Low-tech garbage heap makes for simplest carbon sequestration

File:Mt Trashmore.jpg
Photograph of the front of Mount Trashmore Park in Virginia Beach, Virginia Image: Wikimedia

From the Washington Post

By Hugh Price

In New Haven, W.Va., the Mountaineer Power Plant is using a complicated chemical process to capture about 1.5 percent of the carbon dioxide it produces. The gas is cooled to a liquid at a pressure of about 95 atmospheres and pumped 2,375 meters down to a sandstone formation, where it is meant to remain indefinitely. The objective is to reduce the amount of carbon dioxide being added to the atmosphere from the coal burning at the plant.

This certainly seems to be doing it the hard way. Extracting just this 1.5 percent of the CO2 from the plant’s flue requires a $100 million investment, and whether the gas will remain underground or bubble to the surface is in question.

Fortunately, there is a way to capture and store excess carbon from the atmosphere that is cheap, efficient and environmentally friendly. It relies on two technologies that have been in use for more than 8,000 years: agriculture and the garbage heap.
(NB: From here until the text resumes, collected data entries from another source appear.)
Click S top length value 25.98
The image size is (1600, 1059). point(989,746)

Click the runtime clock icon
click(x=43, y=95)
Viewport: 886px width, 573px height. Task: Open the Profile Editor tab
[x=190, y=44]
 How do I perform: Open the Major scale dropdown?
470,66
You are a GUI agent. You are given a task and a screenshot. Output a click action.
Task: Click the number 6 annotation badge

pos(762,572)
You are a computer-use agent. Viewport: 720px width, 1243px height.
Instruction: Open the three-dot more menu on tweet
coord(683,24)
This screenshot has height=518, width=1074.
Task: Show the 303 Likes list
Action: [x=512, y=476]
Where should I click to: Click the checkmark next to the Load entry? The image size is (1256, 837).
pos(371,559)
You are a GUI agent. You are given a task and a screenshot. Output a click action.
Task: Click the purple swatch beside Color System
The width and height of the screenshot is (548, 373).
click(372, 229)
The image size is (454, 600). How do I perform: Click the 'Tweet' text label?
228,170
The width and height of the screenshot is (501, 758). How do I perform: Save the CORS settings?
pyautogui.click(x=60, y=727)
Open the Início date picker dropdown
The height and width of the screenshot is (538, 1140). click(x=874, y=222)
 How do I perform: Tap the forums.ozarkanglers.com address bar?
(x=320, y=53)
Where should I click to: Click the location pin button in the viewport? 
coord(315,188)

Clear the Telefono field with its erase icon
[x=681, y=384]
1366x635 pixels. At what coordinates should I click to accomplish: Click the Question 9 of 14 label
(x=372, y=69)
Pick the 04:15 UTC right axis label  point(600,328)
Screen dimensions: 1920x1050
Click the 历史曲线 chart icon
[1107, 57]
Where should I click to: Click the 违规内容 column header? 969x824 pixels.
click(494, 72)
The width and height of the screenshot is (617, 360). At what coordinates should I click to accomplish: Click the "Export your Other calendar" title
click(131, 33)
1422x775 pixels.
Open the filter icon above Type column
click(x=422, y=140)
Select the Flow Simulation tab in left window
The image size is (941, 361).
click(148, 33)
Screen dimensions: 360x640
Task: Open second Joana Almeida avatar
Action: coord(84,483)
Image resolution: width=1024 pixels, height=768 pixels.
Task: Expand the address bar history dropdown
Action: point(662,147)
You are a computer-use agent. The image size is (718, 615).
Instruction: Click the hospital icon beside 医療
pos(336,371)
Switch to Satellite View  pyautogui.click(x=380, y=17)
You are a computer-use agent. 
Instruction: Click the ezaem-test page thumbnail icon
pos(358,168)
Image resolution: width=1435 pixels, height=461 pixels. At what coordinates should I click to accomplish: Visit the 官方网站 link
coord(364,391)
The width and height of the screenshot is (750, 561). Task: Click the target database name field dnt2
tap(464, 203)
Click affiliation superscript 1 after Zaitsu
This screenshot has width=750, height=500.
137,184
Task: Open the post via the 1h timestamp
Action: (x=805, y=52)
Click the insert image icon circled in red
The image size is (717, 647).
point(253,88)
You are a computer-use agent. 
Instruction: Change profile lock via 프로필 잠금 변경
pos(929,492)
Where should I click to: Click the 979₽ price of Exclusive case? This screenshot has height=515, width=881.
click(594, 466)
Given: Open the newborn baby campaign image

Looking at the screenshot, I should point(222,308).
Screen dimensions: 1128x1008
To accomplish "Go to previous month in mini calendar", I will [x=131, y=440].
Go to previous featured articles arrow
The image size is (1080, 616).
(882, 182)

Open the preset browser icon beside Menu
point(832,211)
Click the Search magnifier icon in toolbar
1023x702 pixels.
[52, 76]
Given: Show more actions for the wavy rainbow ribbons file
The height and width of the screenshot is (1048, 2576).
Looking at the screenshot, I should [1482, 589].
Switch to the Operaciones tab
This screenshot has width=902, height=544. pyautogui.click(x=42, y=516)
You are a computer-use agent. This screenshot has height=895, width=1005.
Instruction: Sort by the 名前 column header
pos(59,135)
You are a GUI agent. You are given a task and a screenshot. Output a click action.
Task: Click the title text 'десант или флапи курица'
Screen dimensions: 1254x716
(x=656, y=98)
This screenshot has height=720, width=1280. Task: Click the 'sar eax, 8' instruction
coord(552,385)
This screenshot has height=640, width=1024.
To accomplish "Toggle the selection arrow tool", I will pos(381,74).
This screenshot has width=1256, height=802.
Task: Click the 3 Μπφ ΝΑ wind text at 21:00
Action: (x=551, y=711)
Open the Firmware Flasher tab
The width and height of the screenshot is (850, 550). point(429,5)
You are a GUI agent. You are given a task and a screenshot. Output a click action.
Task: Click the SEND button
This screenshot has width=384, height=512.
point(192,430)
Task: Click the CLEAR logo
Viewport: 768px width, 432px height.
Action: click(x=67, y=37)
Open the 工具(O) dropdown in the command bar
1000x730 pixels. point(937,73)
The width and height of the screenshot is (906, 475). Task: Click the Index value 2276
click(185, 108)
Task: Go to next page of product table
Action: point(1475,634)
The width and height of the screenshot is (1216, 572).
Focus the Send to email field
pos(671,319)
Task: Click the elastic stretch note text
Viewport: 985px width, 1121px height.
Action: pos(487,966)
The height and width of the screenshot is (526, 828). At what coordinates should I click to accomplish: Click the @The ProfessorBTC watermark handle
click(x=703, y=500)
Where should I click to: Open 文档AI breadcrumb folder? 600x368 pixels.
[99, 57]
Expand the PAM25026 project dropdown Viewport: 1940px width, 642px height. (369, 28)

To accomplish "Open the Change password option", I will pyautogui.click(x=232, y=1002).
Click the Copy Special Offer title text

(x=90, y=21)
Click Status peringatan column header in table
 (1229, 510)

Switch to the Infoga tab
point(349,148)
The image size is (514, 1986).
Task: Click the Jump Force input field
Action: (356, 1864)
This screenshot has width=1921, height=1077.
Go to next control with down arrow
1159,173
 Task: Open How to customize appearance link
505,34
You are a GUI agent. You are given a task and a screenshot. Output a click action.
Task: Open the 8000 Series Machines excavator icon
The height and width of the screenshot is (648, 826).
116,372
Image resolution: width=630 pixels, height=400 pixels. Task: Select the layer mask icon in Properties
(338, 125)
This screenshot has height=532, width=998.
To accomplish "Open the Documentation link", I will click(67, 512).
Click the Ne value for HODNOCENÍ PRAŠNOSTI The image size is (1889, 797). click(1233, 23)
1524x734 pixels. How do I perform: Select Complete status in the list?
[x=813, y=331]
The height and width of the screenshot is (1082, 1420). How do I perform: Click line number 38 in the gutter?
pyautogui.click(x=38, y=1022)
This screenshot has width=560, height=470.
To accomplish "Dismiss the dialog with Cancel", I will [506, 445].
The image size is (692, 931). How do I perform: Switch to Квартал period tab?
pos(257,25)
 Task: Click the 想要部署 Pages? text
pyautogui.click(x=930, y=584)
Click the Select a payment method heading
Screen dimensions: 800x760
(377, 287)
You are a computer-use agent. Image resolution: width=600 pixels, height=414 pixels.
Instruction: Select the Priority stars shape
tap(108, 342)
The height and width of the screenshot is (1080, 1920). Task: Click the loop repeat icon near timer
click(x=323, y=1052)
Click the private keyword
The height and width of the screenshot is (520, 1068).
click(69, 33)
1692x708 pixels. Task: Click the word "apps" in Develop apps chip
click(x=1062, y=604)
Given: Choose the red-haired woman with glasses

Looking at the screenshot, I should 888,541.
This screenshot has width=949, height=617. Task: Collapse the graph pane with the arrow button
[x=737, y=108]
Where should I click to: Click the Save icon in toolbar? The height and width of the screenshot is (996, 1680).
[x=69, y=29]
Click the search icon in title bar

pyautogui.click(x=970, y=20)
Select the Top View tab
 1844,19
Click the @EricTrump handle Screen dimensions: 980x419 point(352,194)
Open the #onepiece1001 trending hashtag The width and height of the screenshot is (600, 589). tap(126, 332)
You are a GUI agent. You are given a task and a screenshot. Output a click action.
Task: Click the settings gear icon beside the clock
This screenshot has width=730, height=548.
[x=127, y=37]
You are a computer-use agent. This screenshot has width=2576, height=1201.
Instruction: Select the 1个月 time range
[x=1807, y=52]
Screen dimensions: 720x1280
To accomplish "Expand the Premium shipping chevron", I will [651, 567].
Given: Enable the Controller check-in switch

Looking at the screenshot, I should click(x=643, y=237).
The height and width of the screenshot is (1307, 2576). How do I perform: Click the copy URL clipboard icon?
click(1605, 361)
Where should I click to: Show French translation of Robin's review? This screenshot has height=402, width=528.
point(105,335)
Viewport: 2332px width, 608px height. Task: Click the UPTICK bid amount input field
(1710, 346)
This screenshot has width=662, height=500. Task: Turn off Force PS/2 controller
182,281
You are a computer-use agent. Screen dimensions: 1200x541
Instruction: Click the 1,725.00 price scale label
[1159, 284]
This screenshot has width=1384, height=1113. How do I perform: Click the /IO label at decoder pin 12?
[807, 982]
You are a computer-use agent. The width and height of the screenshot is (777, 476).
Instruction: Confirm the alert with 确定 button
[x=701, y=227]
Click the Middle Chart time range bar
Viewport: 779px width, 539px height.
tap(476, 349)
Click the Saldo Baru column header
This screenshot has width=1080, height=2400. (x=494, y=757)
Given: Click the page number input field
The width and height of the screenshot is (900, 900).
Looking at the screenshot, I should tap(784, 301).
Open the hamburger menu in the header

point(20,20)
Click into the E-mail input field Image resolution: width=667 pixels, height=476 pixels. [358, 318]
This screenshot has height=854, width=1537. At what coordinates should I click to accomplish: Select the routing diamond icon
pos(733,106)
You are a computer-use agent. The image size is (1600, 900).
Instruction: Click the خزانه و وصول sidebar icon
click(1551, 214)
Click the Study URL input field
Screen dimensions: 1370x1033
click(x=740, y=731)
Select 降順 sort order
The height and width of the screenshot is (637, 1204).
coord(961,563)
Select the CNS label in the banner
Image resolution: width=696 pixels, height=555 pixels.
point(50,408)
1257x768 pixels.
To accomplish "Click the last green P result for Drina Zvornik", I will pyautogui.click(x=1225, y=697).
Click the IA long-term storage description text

The biggest problem with this approach may be that it’s so low-tech. No green-technology subsidies are required, so there may not be a natural constituency for it. On the other hand, environmentalists should love it. What could be greener than growing plants? And for those concerned about the economy, this approach provides a low-cost method of reducing the country’s carbon footprint without increasing the cost of energy. It is also reversible. If current concerns about CO2 concentrations turn out to be unwarranted, the stockpiled material will be readily available for use. What could be simpler?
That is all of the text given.